(SUPPLIED DATA)

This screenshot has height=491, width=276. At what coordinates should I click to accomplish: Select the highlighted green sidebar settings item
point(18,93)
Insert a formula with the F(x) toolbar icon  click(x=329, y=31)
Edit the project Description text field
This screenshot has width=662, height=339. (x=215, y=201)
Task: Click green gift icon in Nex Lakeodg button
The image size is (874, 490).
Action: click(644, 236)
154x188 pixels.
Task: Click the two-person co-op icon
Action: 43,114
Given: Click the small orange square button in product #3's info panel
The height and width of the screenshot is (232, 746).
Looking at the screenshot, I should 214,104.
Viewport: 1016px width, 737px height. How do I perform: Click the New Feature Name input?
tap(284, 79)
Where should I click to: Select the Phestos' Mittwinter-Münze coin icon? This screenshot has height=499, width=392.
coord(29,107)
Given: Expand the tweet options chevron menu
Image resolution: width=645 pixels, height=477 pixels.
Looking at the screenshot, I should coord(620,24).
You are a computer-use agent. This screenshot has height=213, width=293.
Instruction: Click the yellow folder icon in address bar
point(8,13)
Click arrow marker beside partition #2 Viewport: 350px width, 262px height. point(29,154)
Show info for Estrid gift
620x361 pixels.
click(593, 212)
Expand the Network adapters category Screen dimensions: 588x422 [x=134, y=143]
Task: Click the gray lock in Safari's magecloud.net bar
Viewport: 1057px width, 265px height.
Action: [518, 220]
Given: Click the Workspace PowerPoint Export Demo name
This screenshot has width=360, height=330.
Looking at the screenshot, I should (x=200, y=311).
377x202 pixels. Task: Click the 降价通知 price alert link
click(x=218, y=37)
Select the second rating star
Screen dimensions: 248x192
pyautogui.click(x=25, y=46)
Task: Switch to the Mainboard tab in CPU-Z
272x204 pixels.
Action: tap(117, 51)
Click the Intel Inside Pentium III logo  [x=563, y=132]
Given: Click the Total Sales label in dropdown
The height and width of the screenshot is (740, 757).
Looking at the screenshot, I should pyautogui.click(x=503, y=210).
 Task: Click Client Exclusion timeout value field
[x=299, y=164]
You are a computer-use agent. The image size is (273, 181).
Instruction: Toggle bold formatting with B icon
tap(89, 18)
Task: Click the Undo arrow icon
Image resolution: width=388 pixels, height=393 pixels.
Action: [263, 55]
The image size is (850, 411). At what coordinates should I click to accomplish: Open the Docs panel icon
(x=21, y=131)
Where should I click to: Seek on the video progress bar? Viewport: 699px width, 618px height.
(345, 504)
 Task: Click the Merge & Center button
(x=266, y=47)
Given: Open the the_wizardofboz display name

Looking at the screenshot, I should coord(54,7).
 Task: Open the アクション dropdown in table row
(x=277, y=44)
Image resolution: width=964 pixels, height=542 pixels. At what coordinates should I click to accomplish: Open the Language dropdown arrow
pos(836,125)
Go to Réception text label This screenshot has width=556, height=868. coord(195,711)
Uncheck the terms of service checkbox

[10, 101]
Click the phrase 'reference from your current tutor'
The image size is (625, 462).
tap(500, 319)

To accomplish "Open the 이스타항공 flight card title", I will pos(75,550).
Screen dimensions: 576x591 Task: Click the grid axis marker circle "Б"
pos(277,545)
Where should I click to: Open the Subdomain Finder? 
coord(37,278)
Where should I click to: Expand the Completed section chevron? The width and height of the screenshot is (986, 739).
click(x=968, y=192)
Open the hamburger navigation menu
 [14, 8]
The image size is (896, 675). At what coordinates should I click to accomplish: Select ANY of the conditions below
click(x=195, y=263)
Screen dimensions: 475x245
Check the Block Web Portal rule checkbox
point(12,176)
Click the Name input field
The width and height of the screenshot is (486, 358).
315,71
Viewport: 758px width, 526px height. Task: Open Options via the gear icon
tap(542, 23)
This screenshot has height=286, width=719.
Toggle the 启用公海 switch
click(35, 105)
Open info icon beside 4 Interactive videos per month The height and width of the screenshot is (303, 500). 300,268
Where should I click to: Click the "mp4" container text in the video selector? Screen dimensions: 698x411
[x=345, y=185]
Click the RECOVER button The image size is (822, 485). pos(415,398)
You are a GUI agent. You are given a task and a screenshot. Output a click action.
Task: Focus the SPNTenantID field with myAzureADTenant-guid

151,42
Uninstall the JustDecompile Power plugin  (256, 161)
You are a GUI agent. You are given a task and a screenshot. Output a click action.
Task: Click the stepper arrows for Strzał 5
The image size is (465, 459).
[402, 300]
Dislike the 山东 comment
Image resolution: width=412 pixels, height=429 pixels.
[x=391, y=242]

(End SUPPLIED DATA)

> _WHAT THE EXERCISE ASKS_
Copy out the records once more, exactly as they are written.

> _EXERCISE SOLUTION_
This screenshot has height=491, width=276. At what coordinates should I click to accomplish: Select the highlighted green sidebar settings item
point(18,93)
Insert a formula with the F(x) toolbar icon  click(x=329, y=31)
Edit the project Description text field
This screenshot has width=662, height=339. (x=215, y=201)
Task: Click green gift icon in Nex Lakeodg button
The image size is (874, 490).
Action: click(644, 236)
154x188 pixels.
Task: Click the two-person co-op icon
Action: 43,114
Given: Click the small orange square button in product #3's info panel
The height and width of the screenshot is (232, 746).
Looking at the screenshot, I should 214,104.
Viewport: 1016px width, 737px height. How do I perform: Click the New Feature Name input?
tap(284, 79)
Where should I click to: Select the Phestos' Mittwinter-Münze coin icon? This screenshot has height=499, width=392.
coord(29,107)
Given: Expand the tweet options chevron menu
Image resolution: width=645 pixels, height=477 pixels.
Looking at the screenshot, I should coord(620,24).
You are a computer-use agent. This screenshot has height=213, width=293.
Instruction: Click the yellow folder icon in address bar
point(8,13)
Click arrow marker beside partition #2 Viewport: 350px width, 262px height. point(29,154)
Show info for Estrid gift
620x361 pixels.
click(593, 212)
Expand the Network adapters category Screen dimensions: 588x422 [x=134, y=143]
Task: Click the gray lock in Safari's magecloud.net bar
Viewport: 1057px width, 265px height.
Action: [518, 220]
Given: Click the Workspace PowerPoint Export Demo name
This screenshot has width=360, height=330.
Looking at the screenshot, I should (x=200, y=311).
377x202 pixels. Task: Click the 降价通知 price alert link
click(x=218, y=37)
Select the second rating star
Screen dimensions: 248x192
pyautogui.click(x=25, y=46)
Task: Switch to the Mainboard tab in CPU-Z
272x204 pixels.
Action: tap(117, 51)
Click the Intel Inside Pentium III logo  [x=563, y=132]
Given: Click the Total Sales label in dropdown
The height and width of the screenshot is (740, 757).
Looking at the screenshot, I should pyautogui.click(x=503, y=210).
 Task: Click Client Exclusion timeout value field
[x=299, y=164]
You are a computer-use agent. The image size is (273, 181).
Instruction: Toggle bold formatting with B icon
tap(89, 18)
Task: Click the Undo arrow icon
Image resolution: width=388 pixels, height=393 pixels.
Action: [263, 55]
The image size is (850, 411). At what coordinates should I click to accomplish: Open the Docs panel icon
(x=21, y=131)
Where should I click to: Seek on the video progress bar? Viewport: 699px width, 618px height.
(345, 504)
 Task: Click the Merge & Center button
(x=266, y=47)
Given: Open the the_wizardofboz display name

Looking at the screenshot, I should coord(54,7).
 Task: Open the アクション dropdown in table row
(x=277, y=44)
Image resolution: width=964 pixels, height=542 pixels. At what coordinates should I click to accomplish: Open the Language dropdown arrow
pos(836,125)
Go to Réception text label This screenshot has width=556, height=868. coord(195,711)
Uncheck the terms of service checkbox

[10, 101]
Click the phrase 'reference from your current tutor'
The image size is (625, 462).
tap(500, 319)

To accomplish "Open the 이스타항공 flight card title", I will pos(75,550).
Screen dimensions: 576x591 Task: Click the grid axis marker circle "Б"
pos(277,545)
Where should I click to: Open the Subdomain Finder? 
coord(37,278)
Where should I click to: Expand the Completed section chevron? The width and height of the screenshot is (986, 739).
click(x=968, y=192)
Open the hamburger navigation menu
 [14, 8]
The image size is (896, 675). At what coordinates should I click to accomplish: Select ANY of the conditions below
click(x=195, y=263)
Screen dimensions: 475x245
Check the Block Web Portal rule checkbox
point(12,176)
Click the Name input field
The width and height of the screenshot is (486, 358).
315,71
Viewport: 758px width, 526px height. Task: Open Options via the gear icon
tap(542, 23)
This screenshot has height=286, width=719.
Toggle the 启用公海 switch
click(35, 105)
Open info icon beside 4 Interactive videos per month The height and width of the screenshot is (303, 500). 300,268
Where should I click to: Click the "mp4" container text in the video selector? Screen dimensions: 698x411
[x=345, y=185]
Click the RECOVER button The image size is (822, 485). pos(415,398)
You are a GUI agent. You are given a task and a screenshot. Output a click action.
Task: Focus the SPNTenantID field with myAzureADTenant-guid

151,42
Uninstall the JustDecompile Power plugin  (256, 161)
You are a GUI agent. You are given a task and a screenshot. Output a click action.
Task: Click the stepper arrows for Strzał 5
The image size is (465, 459).
[402, 300]
Dislike the 山东 comment
Image resolution: width=412 pixels, height=429 pixels.
[x=391, y=242]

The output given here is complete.